All posts by admin

Mellanox Named HP’s 2012 Innovation Supplier of the Year

We’re thrilled to start out 2013 with some great news: Mellanox was named HP’s 2012 Innovation Supplier of the Year at last month’s annual HP Supplier Summit in San Francisco.

Mellanox was chosen as the top supplier out of 600 worldwide contractors across all HP product lines. To determine the winner of the Innovation Supplier of the Year Award, HP evaluated an elite group of suppliers with outstanding performance exemplifying principles of delivering greater value, including enhanced revenue, cost savings and process efficiencies.

Earlier this year, Mellanox announced that its Ethernet and InfiniBand interconnect solutions are now available through HP to deliver leading application performance for the HP ProLiant Generation 8 (Gen8) servers. Specific products available include: Mellanox ConnectX®-3 PCIe 3.0 FDR 56Gb/s InfiniBand adapters and 10/40GbE NICs, and SwitchX® FDR 56Gb/s InfiniBand switch blades and systems. Mellanox offers the only interconnect option for the HP ProLiant Gen8 servers that includes PCIe 3.0-compliant adapters.

We look forward to the continued partnership with HP in 2013. And stay tuned to our blog to learn more about new and innovative partnerships between Mellanox and its customers throughout the year.

Microsoft WHQL Certified Mellanox Windows OpenFabrics Drivers

Last week, Mellanox released the latest Microsoft WHQL certified Mellanox WinOF 2.0 (Windows OpenFabrics) drivers. This provides superior performance for low-latency, high-throughput clusters running on Microsoft Windows® HPC Server 2008.
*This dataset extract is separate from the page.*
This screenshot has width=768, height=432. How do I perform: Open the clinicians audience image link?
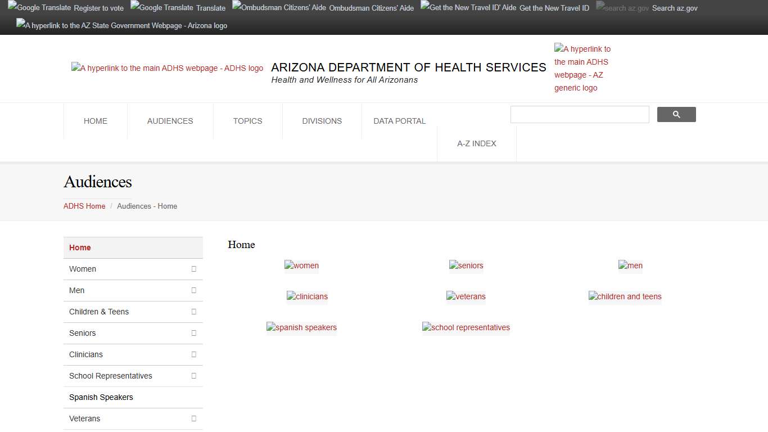[307, 296]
You may be asking yourself, how does this address my cluster computing needs? Does the Windows OFED stack released by Mellanox provide the same performance seen on the Linux OFED stack release?
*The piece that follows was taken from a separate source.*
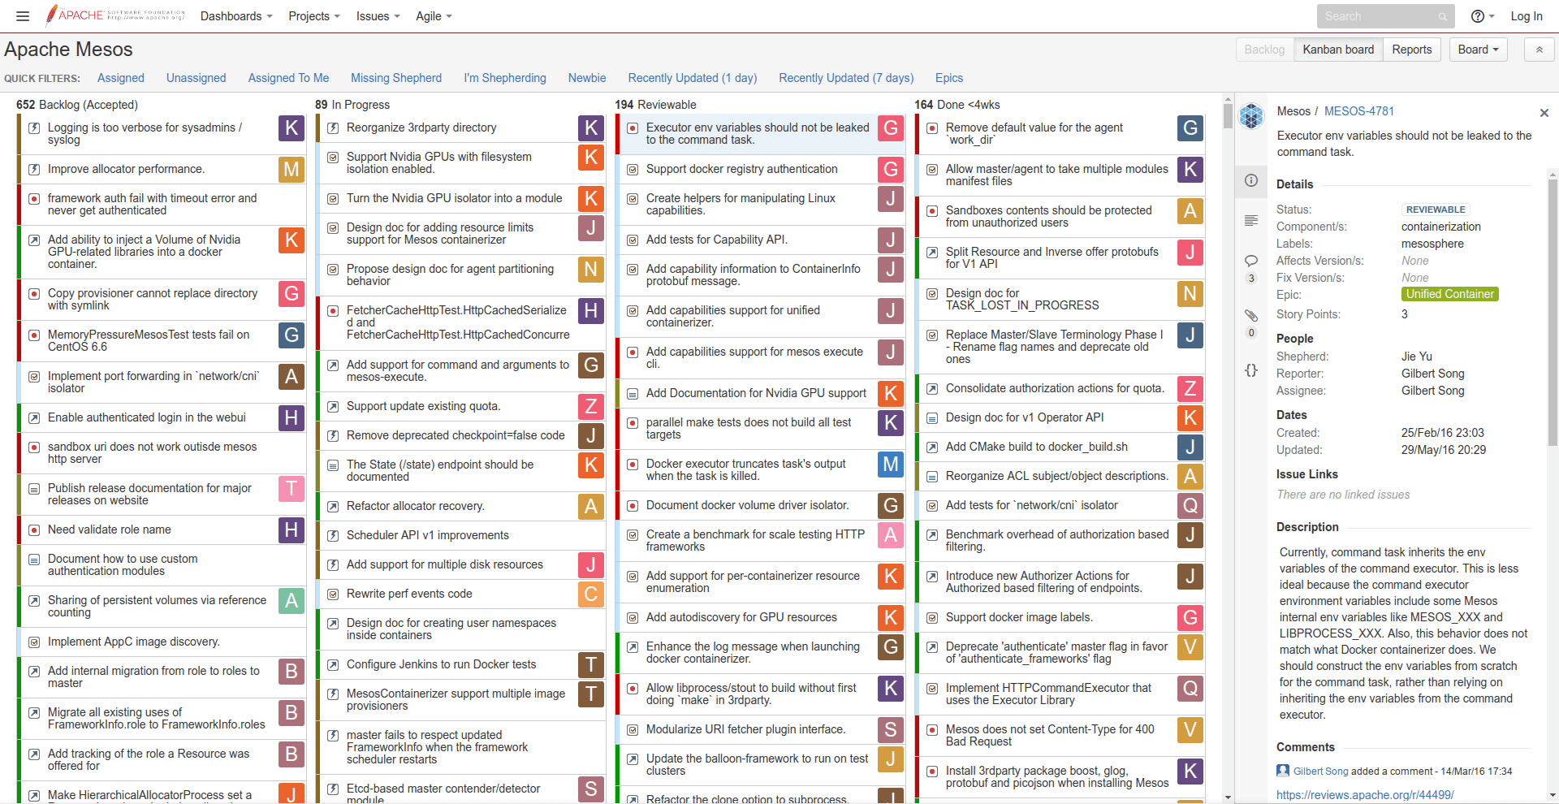Click the green Unified Container epic label
The image size is (1559, 804).
(1449, 294)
Well, the Windows networking stack is optimized to address the needs of various HPC vertical segments. In our benchmark tests with MPI applications that require low-latency and high-performance, the latency is in the low 1us with bandwidth of 3GByte/sec uni-directional using the Microsoft MS-MPI protocol.

Mellanox’s 40Gb/s InfiniBand Adapters (ConnectX) and Switches (InfiniScale IV) with their proven performance efficiency and scalability, allow data centers to scale up to tens-of-thousands of nodes with no drop in performance.  Our drivers and Upper Level Protocols (ULPs) allow end-users to take advantage of the RDMA networking available in Windows® HPC Server 2008.
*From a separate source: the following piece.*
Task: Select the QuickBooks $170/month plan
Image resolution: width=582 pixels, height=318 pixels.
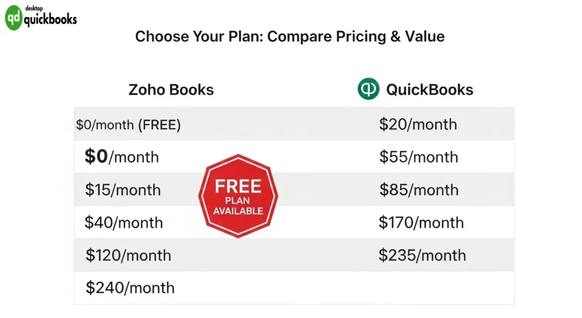Action: [x=421, y=222]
Here is the link to show the compute efficiency of Mellanox InfiniBand compute nodes compared to Gigabit Ethernet (GigE) compute nodes performing mathematical simulations on Windows® HPC Server 2008.

As the saying goes “The proof is in the pudding.” Mellanox InfiniBand interconnect adapters and technology is the best option for all Enterprise Data Center and High Performance computing needs.

Satish Kikkeri

QuickTransit Performance Results

As previously suggested, I will review in this post a different application that is focused on converting protocols. QuickTransit, developed by a company called Transitive (recently acquired by IBM), is a cross-platform virtualization technology which allows applications that have been compiled for one operating system and processor to run on servers that use a different processors and operating systems, without requiring any source code or binary changes.

We are using: QuickTransit for Solaris/SPARC-to-Linux/x86-64 which we used to test for Latency by a basic test which was related to the financial-industry operating method and involves interconnect between servers performance.

The Topology we’ve used was 2 servers (the 1st acting as server and the 2nd as a client). We’ve measured Latency with different object sizes and rates when running using the following interconnects GigE, Mellanox ConnectX VPI 10GigE, and Mellanox ConnectX VPI 40Gb/s InfiniBand. I would like to re-iterate, to any of you who have not read the first posts, that we’re committed to our guideline of “out-of-the-box”, meaning that neither the application nor any of the drivers are to be changed after downloading it off of the web.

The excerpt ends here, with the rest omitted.